*** Records shown Section Begins ***
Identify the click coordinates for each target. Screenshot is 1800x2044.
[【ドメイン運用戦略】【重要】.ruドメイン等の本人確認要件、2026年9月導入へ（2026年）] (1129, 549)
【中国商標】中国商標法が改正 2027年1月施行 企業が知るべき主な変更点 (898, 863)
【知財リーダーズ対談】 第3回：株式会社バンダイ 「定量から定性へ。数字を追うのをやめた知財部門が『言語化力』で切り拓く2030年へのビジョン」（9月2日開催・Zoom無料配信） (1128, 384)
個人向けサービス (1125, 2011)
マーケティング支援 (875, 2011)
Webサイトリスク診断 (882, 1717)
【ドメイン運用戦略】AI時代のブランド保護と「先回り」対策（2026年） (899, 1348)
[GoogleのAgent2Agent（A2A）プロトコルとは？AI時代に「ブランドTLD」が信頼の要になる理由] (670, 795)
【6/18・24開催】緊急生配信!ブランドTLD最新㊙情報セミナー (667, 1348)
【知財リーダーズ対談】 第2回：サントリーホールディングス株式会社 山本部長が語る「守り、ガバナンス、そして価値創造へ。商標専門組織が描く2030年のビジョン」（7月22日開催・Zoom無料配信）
*** Records shown Section Ends ***
Work order:
Check each line of the data above for the word "Zoom無料配信", then state how many lines have it. Give the number alone.

Your solution:
2